Enomoto marks another savvy veteran opponent for Mineev, and likely the most accomplished of these veteran foes. The Japanese-born resident of Switzerland has made stops in Sengoku, M-1 Global, Akhmat Fight Show and Fights Nights Global. Along the way, he has reigned as M-1’s welterweight champion and advanced to a Sengoku tournament final. His notable victories include stoppages of Sanae Kikuta and Shamil Zavurov (twice). He’s also decision Zavurov, Rafal Moks, Khusein Khaliev and Abubakar Vagaev. Meanwhile, Enomoto has suffered losses to Tyler Stinson, Keita Nakamura, the aforementioned Zavurov, Rashid Magomedov, Albert Tumenov, Alexander Shlemenko and Aslambek Saidov. Enomoto is a well-rounded fighter who holds a brown belt in Brazilian Jiu-Jitsu and also has a background in Muay Thai. He is decorated in both sports, with an IKBO Thaiboxing championship and a slew of European grappling medals among the highlights of his resume. The Swiss fighter has been toiling around the European, Japanese and Russian MMA scenes since 2006, but he has struggled to put together an extensive winning streak. He has never won more than three fights in a row.
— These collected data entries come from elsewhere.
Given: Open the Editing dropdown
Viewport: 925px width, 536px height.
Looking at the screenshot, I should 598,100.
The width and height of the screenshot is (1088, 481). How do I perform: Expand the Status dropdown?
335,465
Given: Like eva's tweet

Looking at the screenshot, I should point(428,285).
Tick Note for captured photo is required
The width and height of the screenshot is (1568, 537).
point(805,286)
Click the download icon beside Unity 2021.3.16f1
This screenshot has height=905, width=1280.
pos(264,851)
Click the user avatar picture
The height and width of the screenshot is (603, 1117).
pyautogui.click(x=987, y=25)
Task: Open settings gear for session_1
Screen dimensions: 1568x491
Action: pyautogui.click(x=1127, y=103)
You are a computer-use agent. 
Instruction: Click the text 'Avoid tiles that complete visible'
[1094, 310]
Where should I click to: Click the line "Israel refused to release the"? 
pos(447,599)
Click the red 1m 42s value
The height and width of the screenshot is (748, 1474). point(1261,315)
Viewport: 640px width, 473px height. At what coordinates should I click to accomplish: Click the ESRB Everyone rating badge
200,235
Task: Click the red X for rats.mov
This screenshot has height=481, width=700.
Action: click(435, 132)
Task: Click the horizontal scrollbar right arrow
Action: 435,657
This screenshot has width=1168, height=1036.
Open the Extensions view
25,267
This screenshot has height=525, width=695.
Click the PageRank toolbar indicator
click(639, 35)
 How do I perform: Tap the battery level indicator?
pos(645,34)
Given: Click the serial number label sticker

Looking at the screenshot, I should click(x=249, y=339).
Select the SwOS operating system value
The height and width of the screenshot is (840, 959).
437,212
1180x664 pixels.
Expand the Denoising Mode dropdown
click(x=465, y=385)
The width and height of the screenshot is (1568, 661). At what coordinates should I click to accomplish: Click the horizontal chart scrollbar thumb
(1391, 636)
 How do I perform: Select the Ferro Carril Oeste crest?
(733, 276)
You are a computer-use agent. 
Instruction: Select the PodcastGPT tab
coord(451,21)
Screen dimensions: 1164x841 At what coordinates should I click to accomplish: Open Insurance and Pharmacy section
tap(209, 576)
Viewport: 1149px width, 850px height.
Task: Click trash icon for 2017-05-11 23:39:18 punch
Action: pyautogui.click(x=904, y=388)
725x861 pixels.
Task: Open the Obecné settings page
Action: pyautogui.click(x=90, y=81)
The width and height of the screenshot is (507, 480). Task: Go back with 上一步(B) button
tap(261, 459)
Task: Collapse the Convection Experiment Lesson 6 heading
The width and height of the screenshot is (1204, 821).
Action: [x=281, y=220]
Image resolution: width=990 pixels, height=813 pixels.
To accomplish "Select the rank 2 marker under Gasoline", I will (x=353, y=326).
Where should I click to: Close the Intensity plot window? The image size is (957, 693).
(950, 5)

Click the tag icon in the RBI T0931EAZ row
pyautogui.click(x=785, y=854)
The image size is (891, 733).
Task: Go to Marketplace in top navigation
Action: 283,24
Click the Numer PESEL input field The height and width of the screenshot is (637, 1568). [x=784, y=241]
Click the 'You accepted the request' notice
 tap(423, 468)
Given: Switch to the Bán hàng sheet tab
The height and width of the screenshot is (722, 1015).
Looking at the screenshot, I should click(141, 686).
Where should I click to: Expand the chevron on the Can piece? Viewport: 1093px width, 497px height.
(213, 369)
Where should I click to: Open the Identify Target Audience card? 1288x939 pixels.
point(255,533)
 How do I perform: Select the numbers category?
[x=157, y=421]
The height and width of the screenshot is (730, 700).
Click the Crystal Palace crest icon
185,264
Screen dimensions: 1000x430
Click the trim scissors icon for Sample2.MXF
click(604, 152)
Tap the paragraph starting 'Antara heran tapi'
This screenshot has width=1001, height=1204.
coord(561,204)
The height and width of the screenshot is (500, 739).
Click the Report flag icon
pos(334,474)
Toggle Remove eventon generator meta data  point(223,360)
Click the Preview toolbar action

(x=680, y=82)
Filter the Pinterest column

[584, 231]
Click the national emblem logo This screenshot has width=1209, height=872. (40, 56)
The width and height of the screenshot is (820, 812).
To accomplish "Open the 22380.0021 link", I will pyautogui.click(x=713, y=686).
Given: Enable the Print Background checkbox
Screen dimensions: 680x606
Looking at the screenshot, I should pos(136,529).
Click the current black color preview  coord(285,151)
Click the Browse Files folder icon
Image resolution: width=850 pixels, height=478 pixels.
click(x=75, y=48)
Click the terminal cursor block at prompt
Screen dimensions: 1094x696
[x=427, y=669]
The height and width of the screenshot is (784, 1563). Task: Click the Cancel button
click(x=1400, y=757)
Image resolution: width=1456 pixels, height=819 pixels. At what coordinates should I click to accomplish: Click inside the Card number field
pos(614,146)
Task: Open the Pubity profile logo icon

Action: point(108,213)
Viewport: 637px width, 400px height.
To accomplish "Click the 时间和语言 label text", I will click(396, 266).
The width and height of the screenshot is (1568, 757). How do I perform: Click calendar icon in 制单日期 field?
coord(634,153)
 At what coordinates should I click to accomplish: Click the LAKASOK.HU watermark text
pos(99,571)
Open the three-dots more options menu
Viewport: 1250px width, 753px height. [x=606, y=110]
Don’t look for Enomoto to put together his most substantial career winning streak anytime soon. Even if he beats Mineev, which is a tall order, he already has another tough contest slated for December in Poland’s KSW organization, where he’ll clash with Maciej Jewtuszko. The 32-year-old might be in for more ups and downs as he continues his career.
Mineev’s biggest edge in this encounter is his size. He’s only dipped down to 176-pound catchweight on one documented occasion. He’s fought at middleweight before as well, but he tends to reside in the realm of the light heavyweights. He’s only two inches taller and easily makes the cut to 176, but his history of fighting bigger men could still factor into how he handles Enomoto’s wrestling, grappling, clinch work and even how well he absorbs strikes from the career welterweight. Mineev’s biggest weakness in this contest will come in the ground game. Enomoto has submitted five opponents, so he can finish fights on the ground more so than he can on the feet.
Enomoto would be foolish to stand with a world-class striker like Mineev, but stranger things have happened in MMA. If Enomoto believes his Muay Thai skills can test Mineev’s kickboxing acumen, then this fight ends with Enomoto staring up at the lights. If, however, Enomoto targets Mineev’s takedown and submission defense by using his wrestling and grappling, this fight gets interesting. Enomoto could push it into deeper waters, something Mineev has yet to experience in an MMA contest. The added elements of wrestling and grappling could fatigue Mineev in an extended bout in a way that pure kickboxing did not. These are some of the keys to victory for Enomoto.
While Enomoto can’t be completely discounted in this fight, Mineev’s striking skills are a step above anything his current rival has to offer. This should turn into another showcase for Mineev, who is edging toward some real tests with every veteran opponent he puts away.